● **Task description**: Word for word, quote the lines from the one containing "Click Enter This Draw for Amazon Gift Card" to the end of the entries below, including both. Leave pictures out.

● **Information provided**:

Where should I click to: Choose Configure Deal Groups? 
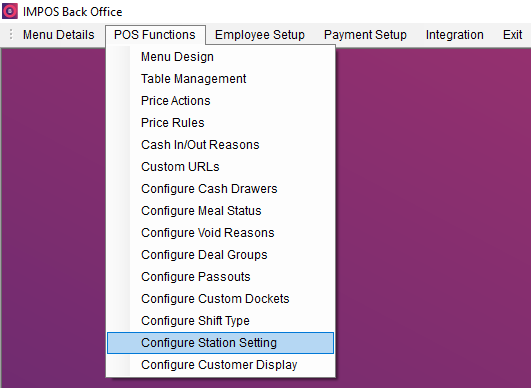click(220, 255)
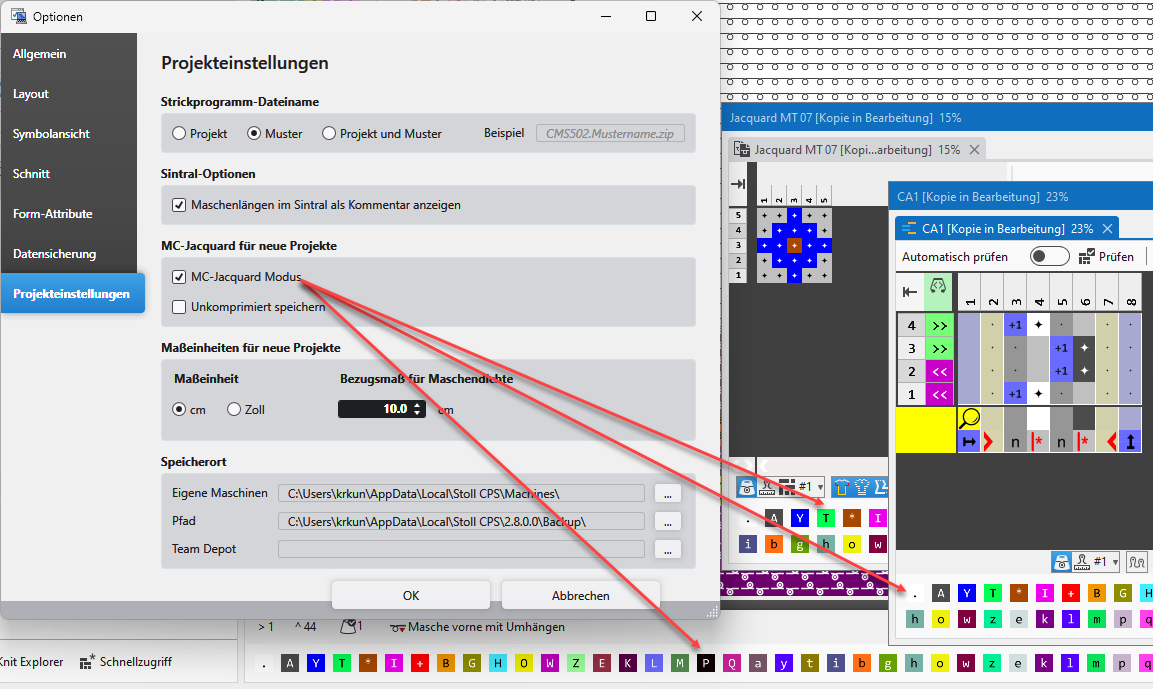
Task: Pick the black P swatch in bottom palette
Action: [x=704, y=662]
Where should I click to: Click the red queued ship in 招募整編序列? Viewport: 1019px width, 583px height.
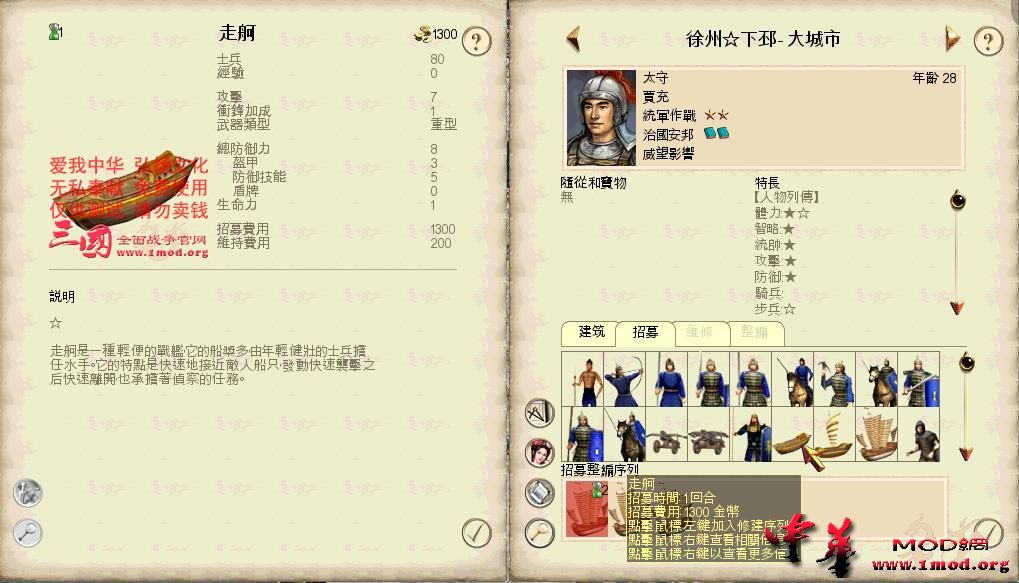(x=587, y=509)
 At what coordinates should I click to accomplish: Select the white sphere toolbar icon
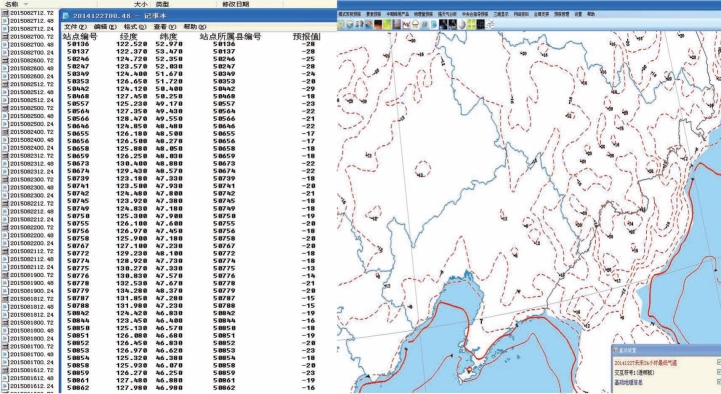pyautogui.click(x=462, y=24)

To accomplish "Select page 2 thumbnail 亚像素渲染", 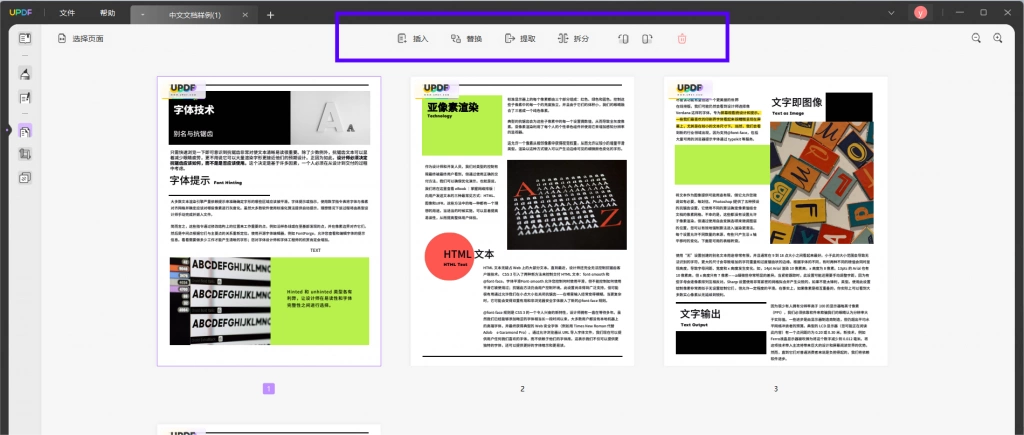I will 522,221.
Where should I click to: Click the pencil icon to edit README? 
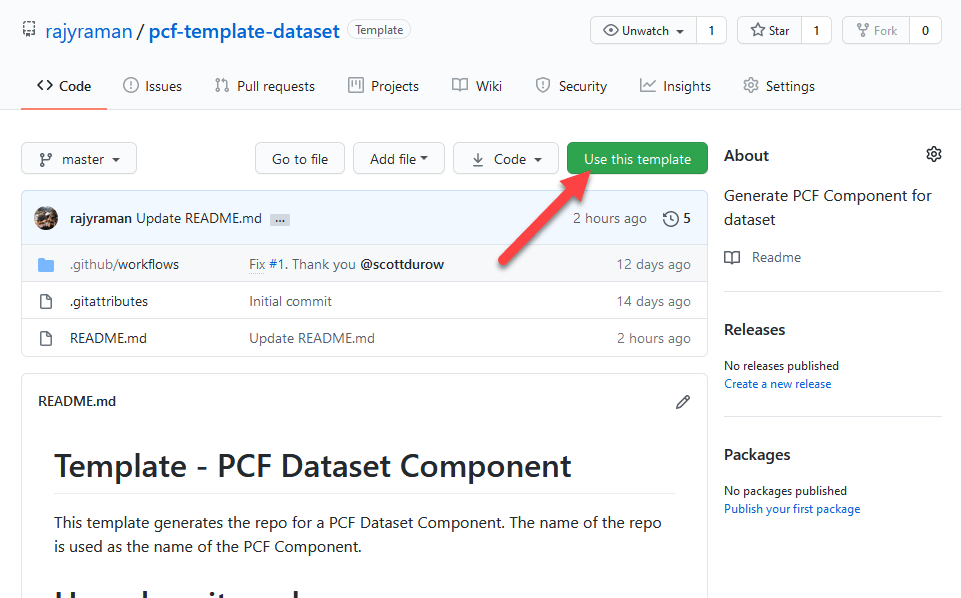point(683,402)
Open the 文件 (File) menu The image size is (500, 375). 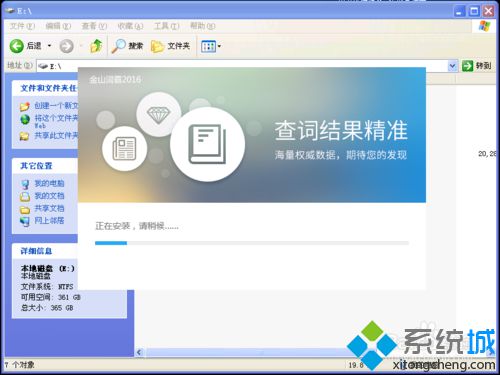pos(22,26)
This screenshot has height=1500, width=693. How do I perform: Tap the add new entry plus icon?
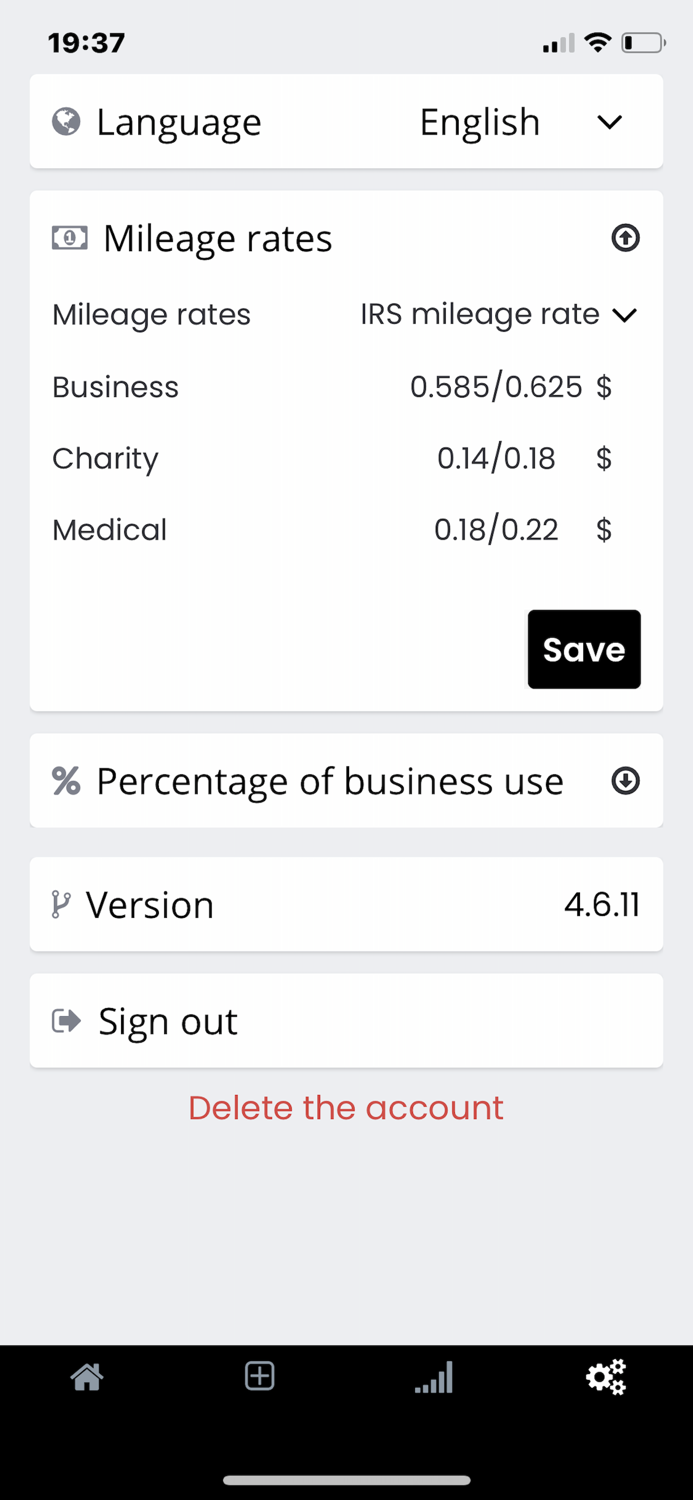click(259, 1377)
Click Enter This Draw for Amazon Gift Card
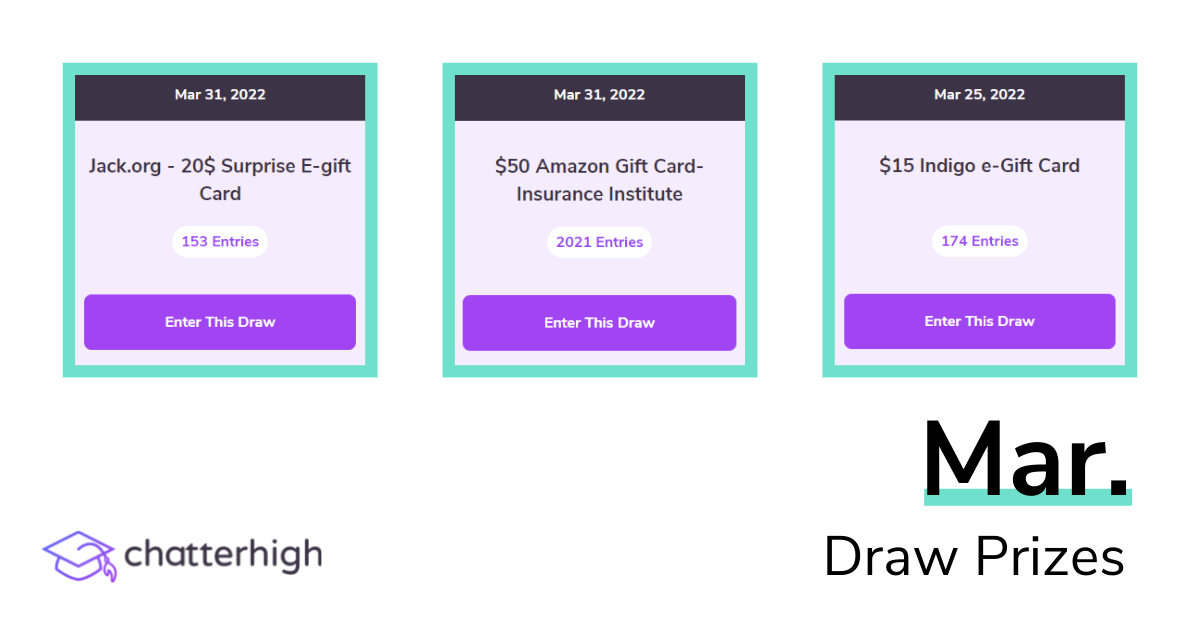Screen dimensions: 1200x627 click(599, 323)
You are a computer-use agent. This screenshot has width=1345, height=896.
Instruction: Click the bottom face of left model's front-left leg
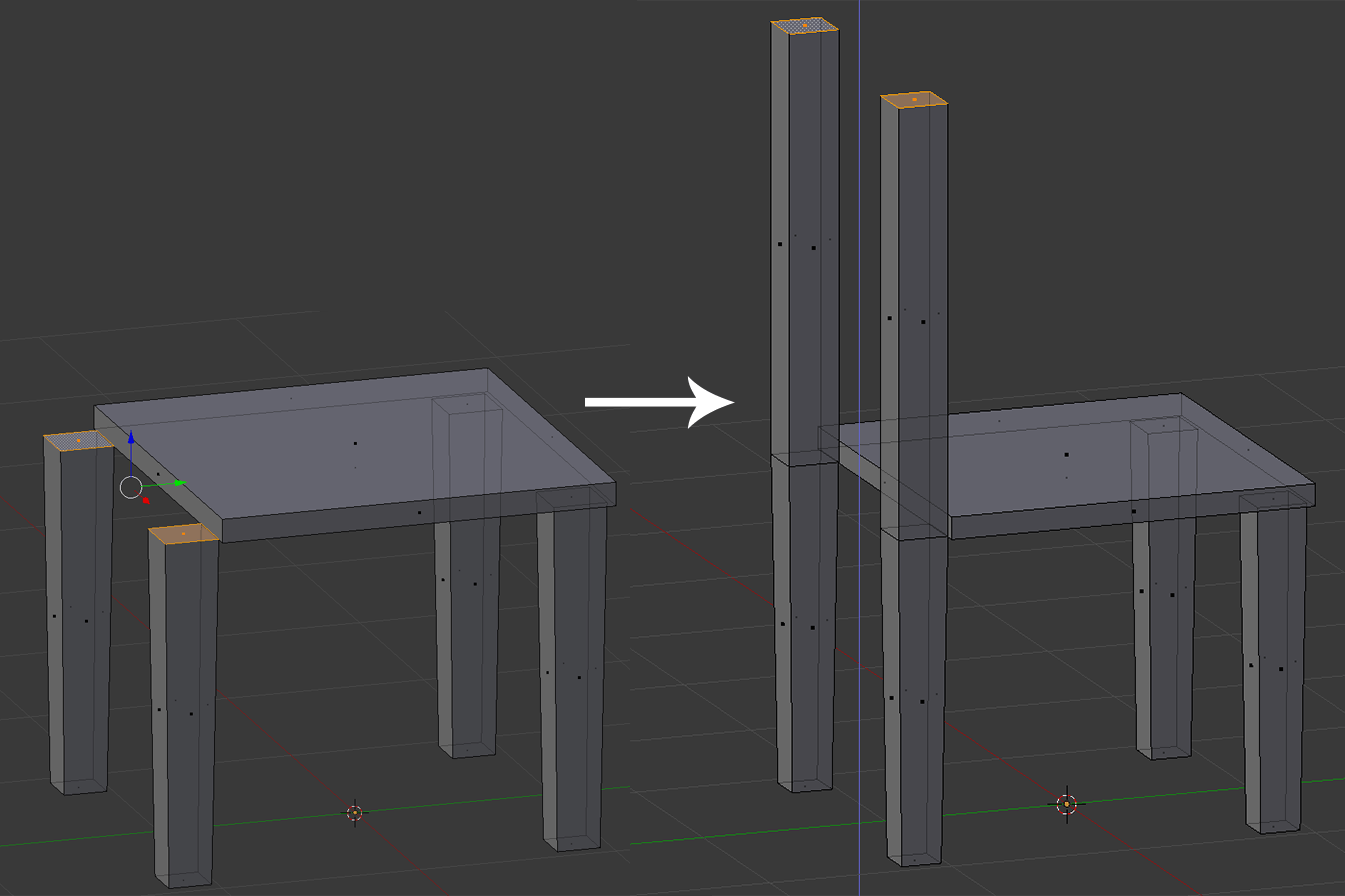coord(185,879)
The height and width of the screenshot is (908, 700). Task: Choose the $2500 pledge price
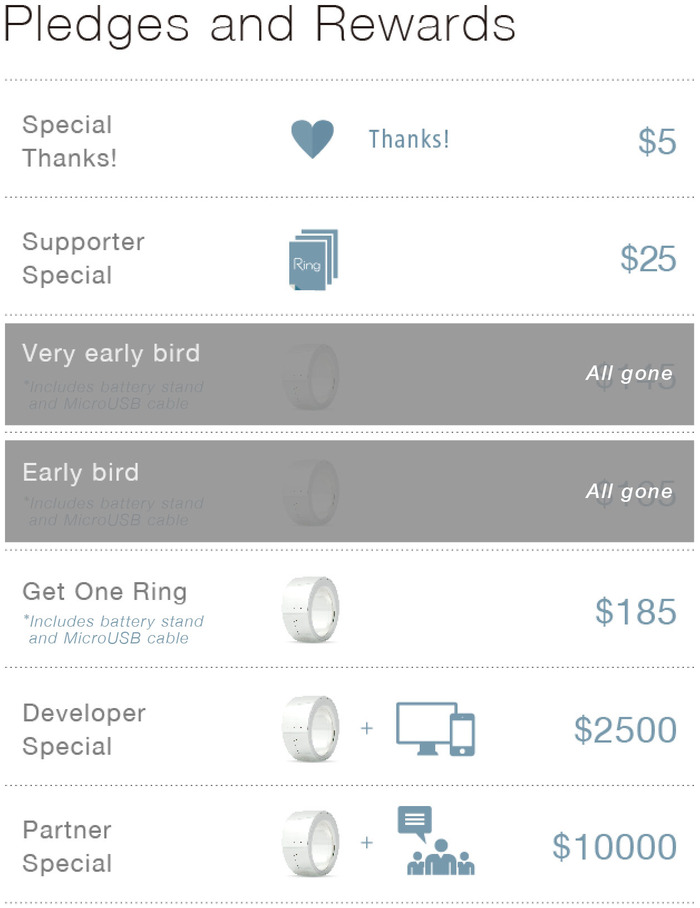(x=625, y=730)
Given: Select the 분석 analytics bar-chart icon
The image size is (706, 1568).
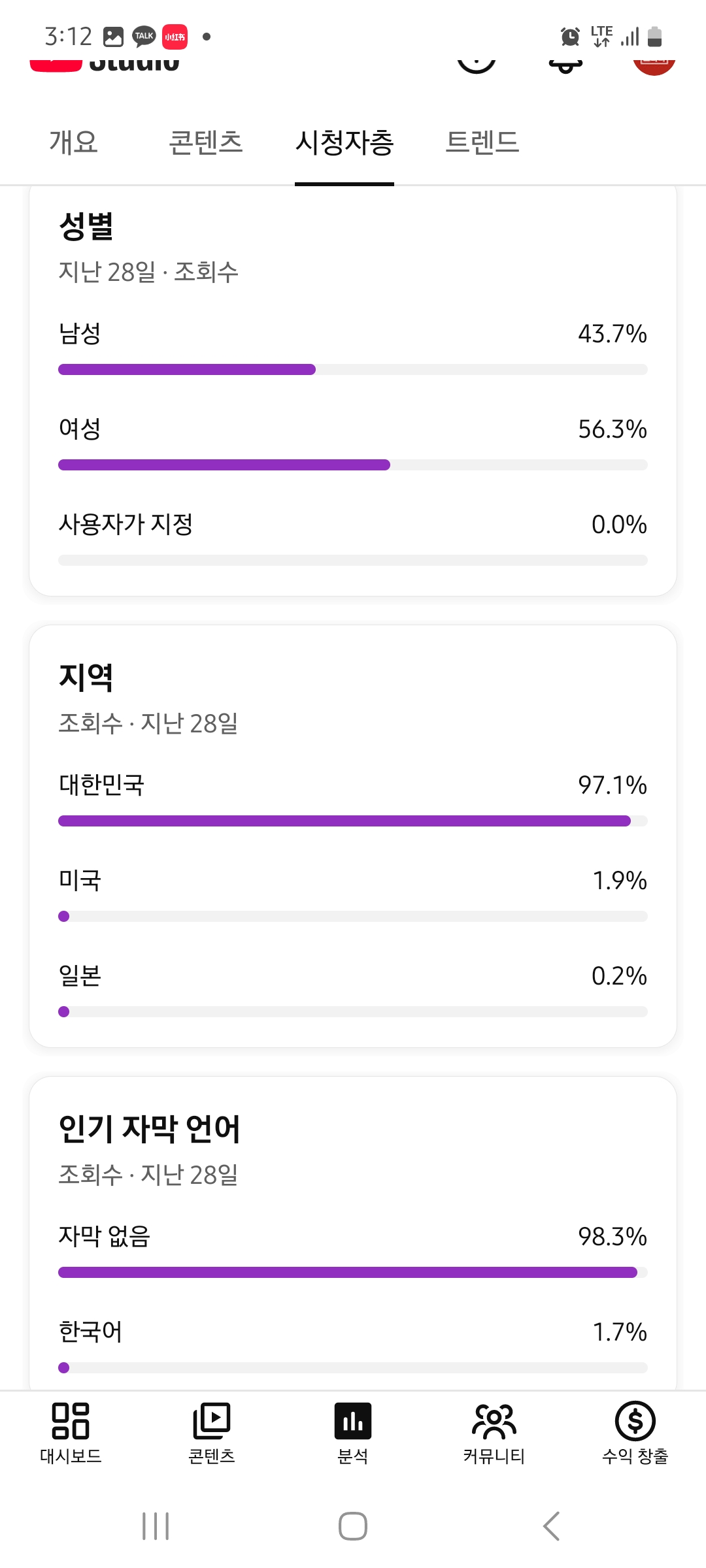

● **Solution below**:
Click Enter This Draw for Amazon Gift Card
Screen dimensions: 1200x627 click(599, 323)
You are a computer-use agent. This screenshot has width=1345, height=896.
Instruction: Click the bottom face of left model's front-left leg
coord(185,879)
The height and width of the screenshot is (908, 700). Task: Choose the $2500 pledge price
(x=625, y=730)
Given: Select the 분석 analytics bar-chart icon
The image size is (706, 1568).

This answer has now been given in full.